## [EXERCISE GOAL]
Everything before the line containing "Instruction: Click the segundos" is to be left out; repeat that line and all lines after it exactly, to the end of the data.

## [RECORD SET]
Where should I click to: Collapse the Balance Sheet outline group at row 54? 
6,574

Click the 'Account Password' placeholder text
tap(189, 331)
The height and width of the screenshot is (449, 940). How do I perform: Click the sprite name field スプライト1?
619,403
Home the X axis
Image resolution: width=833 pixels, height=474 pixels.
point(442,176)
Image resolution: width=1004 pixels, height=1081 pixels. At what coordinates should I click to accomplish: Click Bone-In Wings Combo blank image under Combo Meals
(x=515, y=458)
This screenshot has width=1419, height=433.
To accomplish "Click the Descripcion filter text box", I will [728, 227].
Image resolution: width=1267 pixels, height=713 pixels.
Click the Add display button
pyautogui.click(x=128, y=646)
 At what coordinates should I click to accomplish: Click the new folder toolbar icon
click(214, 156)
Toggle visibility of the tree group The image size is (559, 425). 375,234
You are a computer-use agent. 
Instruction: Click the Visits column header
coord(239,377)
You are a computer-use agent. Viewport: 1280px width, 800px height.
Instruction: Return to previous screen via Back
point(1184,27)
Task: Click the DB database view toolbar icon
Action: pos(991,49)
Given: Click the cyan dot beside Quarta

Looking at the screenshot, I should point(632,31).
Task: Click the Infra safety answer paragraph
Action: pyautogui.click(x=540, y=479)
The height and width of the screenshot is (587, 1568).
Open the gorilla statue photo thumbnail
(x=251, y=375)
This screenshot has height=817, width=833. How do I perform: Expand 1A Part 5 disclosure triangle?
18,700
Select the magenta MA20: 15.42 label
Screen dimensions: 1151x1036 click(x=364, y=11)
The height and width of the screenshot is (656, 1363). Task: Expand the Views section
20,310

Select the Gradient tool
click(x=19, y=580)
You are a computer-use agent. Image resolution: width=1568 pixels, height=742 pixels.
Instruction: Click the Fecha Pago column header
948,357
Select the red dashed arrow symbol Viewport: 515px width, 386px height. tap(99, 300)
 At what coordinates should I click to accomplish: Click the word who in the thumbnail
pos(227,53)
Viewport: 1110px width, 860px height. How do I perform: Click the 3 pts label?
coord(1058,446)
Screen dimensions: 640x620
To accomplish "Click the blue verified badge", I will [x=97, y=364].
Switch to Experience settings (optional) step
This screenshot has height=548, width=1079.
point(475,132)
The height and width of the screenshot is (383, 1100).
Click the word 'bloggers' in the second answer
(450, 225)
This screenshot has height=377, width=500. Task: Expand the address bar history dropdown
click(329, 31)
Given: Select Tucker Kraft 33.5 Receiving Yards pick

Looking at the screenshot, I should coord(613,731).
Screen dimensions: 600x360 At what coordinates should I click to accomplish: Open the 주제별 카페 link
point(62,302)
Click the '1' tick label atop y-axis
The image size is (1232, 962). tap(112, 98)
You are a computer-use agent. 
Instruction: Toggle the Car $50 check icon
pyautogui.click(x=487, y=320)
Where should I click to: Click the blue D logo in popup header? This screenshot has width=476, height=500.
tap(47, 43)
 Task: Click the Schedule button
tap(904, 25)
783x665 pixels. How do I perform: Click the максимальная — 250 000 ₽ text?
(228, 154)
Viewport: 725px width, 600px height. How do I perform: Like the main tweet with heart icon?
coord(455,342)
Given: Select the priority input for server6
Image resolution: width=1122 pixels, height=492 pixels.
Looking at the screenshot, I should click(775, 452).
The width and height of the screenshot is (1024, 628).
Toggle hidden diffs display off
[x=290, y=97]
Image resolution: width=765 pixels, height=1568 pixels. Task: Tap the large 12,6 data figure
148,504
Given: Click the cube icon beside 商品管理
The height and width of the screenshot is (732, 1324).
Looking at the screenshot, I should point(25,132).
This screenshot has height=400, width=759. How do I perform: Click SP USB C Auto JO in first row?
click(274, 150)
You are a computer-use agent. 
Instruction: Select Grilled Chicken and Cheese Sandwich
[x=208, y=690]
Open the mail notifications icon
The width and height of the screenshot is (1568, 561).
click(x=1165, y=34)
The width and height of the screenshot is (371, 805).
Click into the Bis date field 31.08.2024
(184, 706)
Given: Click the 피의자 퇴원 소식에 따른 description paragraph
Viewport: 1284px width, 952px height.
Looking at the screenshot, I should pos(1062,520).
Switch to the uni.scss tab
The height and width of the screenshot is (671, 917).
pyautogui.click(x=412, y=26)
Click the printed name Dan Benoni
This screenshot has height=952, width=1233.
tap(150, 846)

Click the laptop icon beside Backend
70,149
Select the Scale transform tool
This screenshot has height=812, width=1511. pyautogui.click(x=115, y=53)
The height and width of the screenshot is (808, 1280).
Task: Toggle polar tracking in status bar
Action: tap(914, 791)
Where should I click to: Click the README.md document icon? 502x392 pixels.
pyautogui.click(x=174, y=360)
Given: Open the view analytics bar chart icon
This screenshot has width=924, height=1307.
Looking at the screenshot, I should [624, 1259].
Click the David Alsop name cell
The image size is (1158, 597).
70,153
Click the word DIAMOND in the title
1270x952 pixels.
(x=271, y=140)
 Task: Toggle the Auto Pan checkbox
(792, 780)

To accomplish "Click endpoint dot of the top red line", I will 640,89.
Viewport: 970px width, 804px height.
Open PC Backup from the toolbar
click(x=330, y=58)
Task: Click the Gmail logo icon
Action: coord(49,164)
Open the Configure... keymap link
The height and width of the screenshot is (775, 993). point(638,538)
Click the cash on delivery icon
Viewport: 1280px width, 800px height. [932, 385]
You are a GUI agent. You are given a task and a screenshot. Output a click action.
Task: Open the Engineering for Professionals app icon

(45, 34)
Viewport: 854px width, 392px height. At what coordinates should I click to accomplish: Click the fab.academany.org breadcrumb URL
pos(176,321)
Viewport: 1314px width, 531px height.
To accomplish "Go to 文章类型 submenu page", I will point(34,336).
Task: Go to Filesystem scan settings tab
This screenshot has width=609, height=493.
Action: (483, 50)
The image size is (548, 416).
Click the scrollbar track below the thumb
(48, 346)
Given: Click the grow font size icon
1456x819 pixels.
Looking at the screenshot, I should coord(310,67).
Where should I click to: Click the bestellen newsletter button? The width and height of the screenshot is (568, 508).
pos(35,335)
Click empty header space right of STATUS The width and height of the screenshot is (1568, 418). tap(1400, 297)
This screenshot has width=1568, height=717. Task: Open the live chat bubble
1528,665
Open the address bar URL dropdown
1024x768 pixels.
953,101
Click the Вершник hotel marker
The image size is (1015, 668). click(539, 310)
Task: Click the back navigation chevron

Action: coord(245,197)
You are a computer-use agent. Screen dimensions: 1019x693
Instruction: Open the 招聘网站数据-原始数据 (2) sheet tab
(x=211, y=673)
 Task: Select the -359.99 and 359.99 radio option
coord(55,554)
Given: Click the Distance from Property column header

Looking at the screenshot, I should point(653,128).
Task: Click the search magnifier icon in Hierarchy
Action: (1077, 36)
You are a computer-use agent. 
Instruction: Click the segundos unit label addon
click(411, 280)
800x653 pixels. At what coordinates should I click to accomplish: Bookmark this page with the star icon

## [RESPONSE BOX]
Instruction: Click the segundos unit label addon
click(411, 280)
800x653 pixels. At what coordinates should I click to accomplish: Bookmark this page with the star icon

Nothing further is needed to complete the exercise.